Concert Review: Inspiration, Persperation and Adaptation

By Superconductor @ppelkonen
The Chamber Music Society offers a series of "farewell" works.
by Paul J. Pelkonen

Bella Hristova and Dmitri Atalpine tackle Dvořák at the Chamber Music Society of Lincoln Center.
Photo © 2019 The Chamber Music Society of Lincoln Center.

Even the best music is often borrowed from somewhere else. Composers throughout history often draw their melodic inspiration from somewhere else, be it folk song, a medieval church mode or in some cases, other composers. It is always a moment of minor joy when one first hears a most memorable musical idea. Chagrin follows when one figures out the source material, or realizes where a thematic idea has been re-used.
On Tuesday night, the Chamber Music Society of Lincoln Center offered a trio of works by Beethoven, Richard Strauss and Antonín Dvořák, that each involved a different application of the above principle. The performance was at Alice Tully Hall, and starred eight top-flight musicians in different chamber music arrangements. It was carried live on the NPR airwaves before a quiet and obedient audience that knew that they too, were being recorded.
The concert opened with Beethoven's sprawling Sonata No. 10 in G Major for violin and piano, played here by Bella Hristova and Gilbert Kalish. From the delicate opening trill, this pair gave a thoughtful and considered performance of the score that still glowed and sparkled with the inspiration that comes from good chemistry between players. Violin and piano took turns exploring the expansive opening movement, a vast sonata form that points the way forward to the composer's radical and experimental late style. The fourth movement features a number of musical jokes and false finishes, as if Beethoven couldn't decide which way to end the work, so he settled on using all of his ideas in succession.
Next came a unique item: a pared down septet arrangement of Metamorphosen, the 1945 work that Richard Strauss wrote for 23 solo string players. Here, it was just a septet, in the version arranged by cellist Rudolf Leopold in the 1990s. Mr. Leopold believed that Strauss intended this work for such a small scale, and his version has been toured and recorded, but is still not played often. This bare-bones approach functions something like one of Liszt's piano transcriptions of a Beethoven symphony. Melodic lines pop into sharper focus, and the interlocking dialog of the four themes around which the work is built becomes crystal clear. One could also hear bits of Strauss' operas bubbling in this single movement, alogside quotations from Wagner and Beethoven, particularly the funeral march from the Eroica Symphony.
The seven players: Ms.

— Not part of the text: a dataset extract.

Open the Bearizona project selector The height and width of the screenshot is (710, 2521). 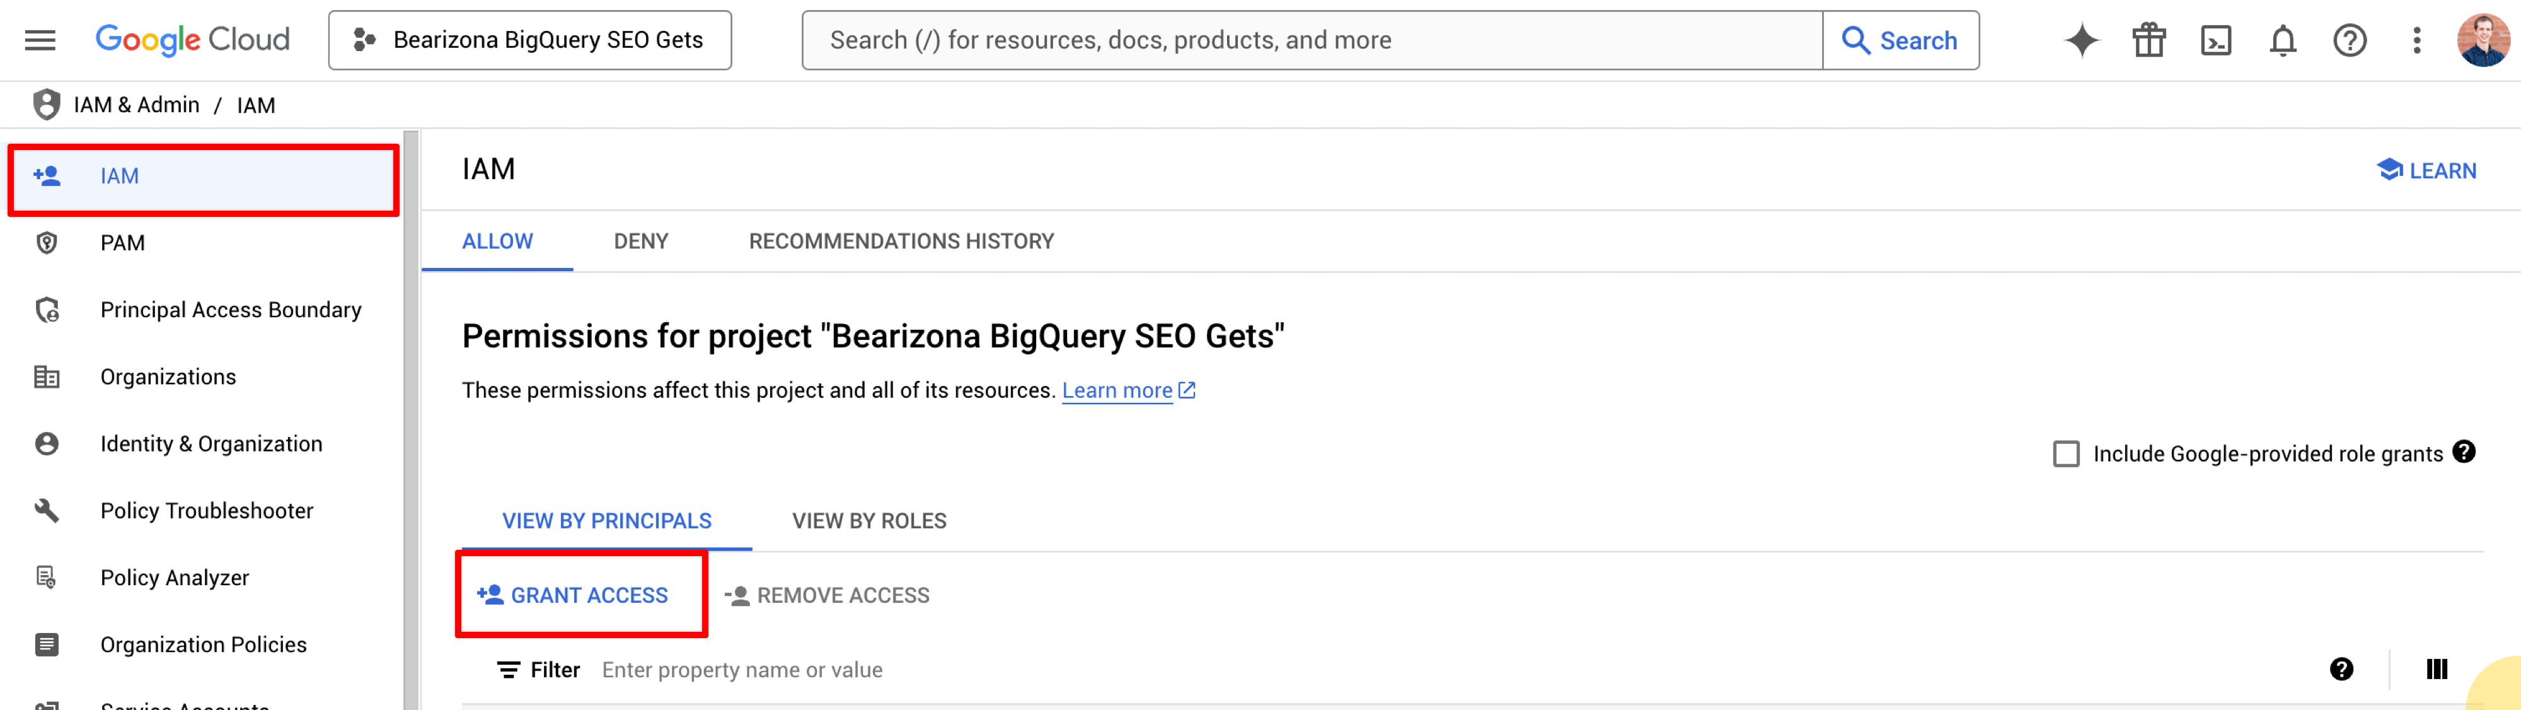click(x=529, y=40)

Hristova and violinist Arnaud Sussman, violists Mark Holloway and Richard O'Neill, cellists Dmitri Atalpine and David Requiro and bassist Xavier Foley, had the luxury of clarity. With the melodic lines pared to their bare essentials, each player had opportunity for the spotlight, from the mournful, descending theme that opens the work to the final Beethoven quotation that draws a slow curtain. Strauss wrote Metamorphosen as an elegy for the German culture he knew and loved, one which had been destroyed by the depredations of the Nazis and the carnage of the Second World War. As the musicians played the mysterious chords that end this work, they followed with a profound moment of silence.

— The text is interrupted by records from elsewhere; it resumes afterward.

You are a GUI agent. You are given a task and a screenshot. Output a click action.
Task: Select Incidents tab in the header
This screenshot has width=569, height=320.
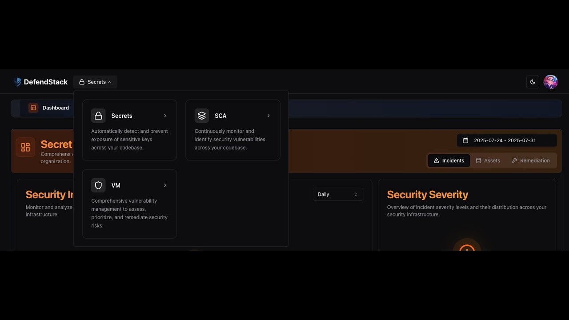click(x=449, y=160)
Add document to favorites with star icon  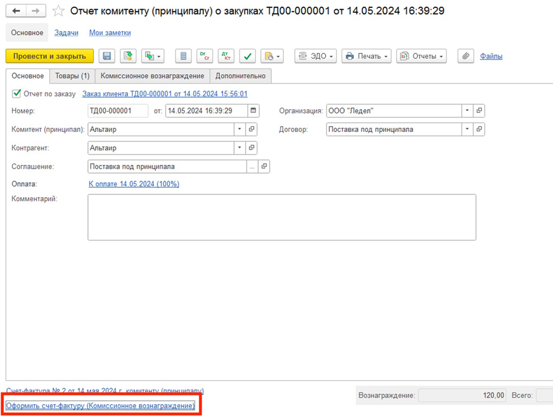click(x=58, y=11)
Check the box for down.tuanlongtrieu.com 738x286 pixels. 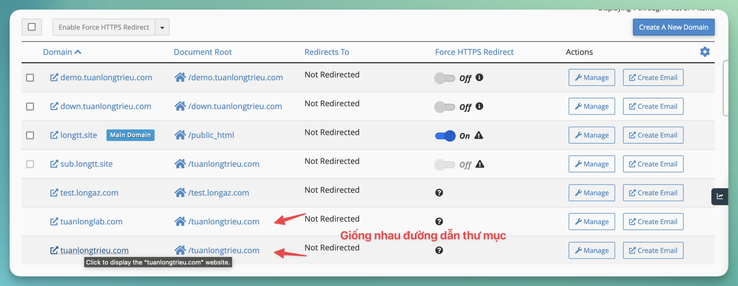pyautogui.click(x=30, y=106)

It is the mark of a masterwork when a composition becomes source material for a brace of modern composers working in film and Broadway. Such a work is the Dumky Trio by Dvorak, which burst to life with Mr. Sussman, Mr. Atalpine and Mr. Kalish at their instruments. Dvořák threw out the rule book on this one, forgoing sonata form for a complex arrangement of Czech folk dances, some mournful and sad, others burstig with a riot of kinetic musical energy. Along the way, one heard themes used by John Williams (E.T.), Andrew Lloyd Webber (Evita) and Michael Giacchino (Prometheus, it's in the slow movement) but as the main musical idea of this piece is based on the Dies Irae, who's complaining?

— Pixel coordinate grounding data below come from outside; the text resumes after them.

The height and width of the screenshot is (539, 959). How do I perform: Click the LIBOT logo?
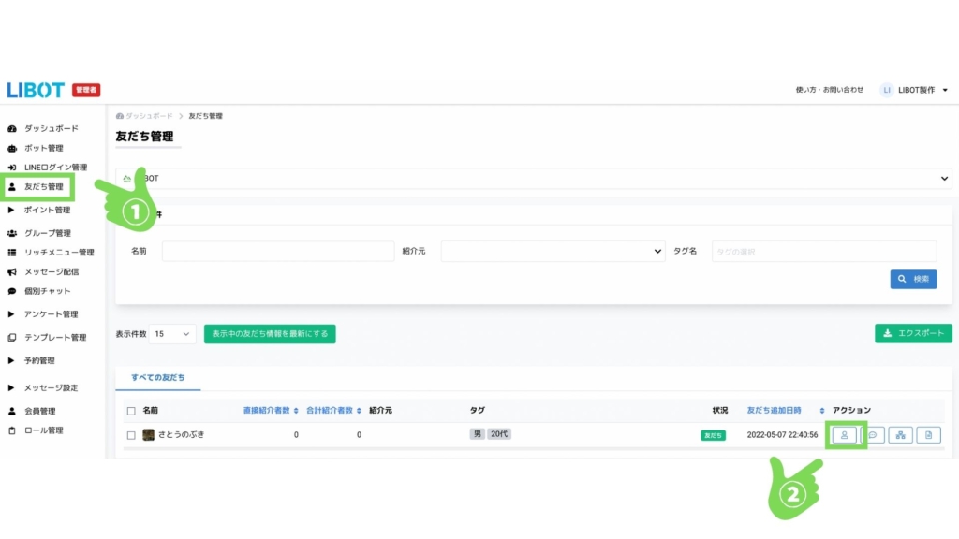tap(36, 90)
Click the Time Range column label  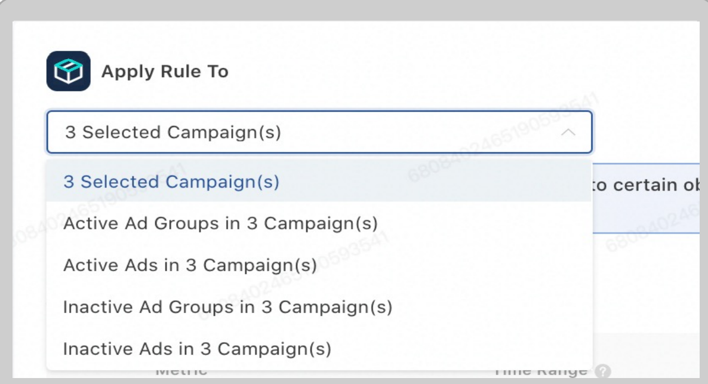pyautogui.click(x=540, y=372)
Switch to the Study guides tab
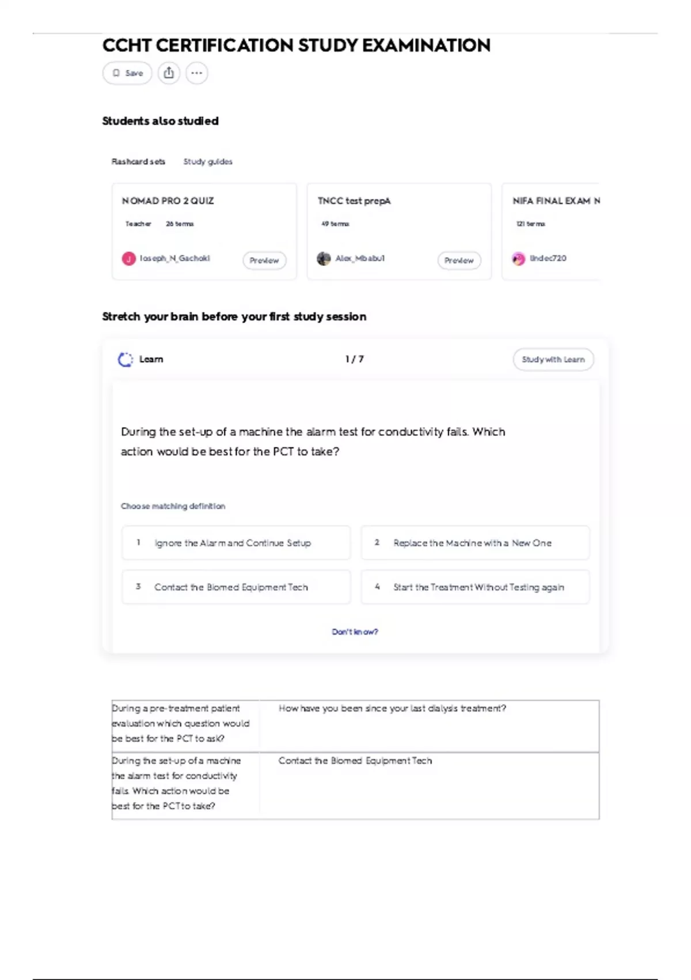 click(208, 161)
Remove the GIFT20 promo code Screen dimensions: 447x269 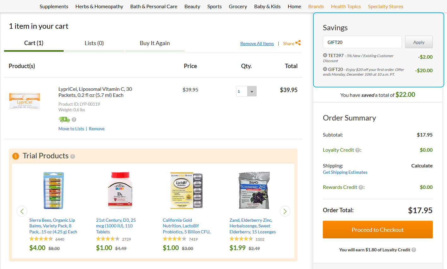coord(325,69)
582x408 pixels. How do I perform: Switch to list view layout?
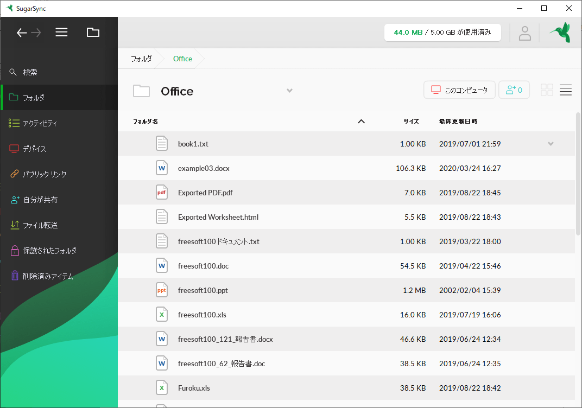click(565, 90)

This was a vital and energetic performance, with the three players working evenly off each other and each takin gthe lead leaping into the manic folk dances that pepper the score. These dance rhythms were also infections in the slow movements of the piece, offering the listener a response before pulling ones attention back onto the invisible dance floor. Dvořák's own brand of peculiar, stubborn humanism that has made him such a beloved composer came through here. If one ever questions why he continues to be such a fixture of the repertory, a performance like this would give ample reason why.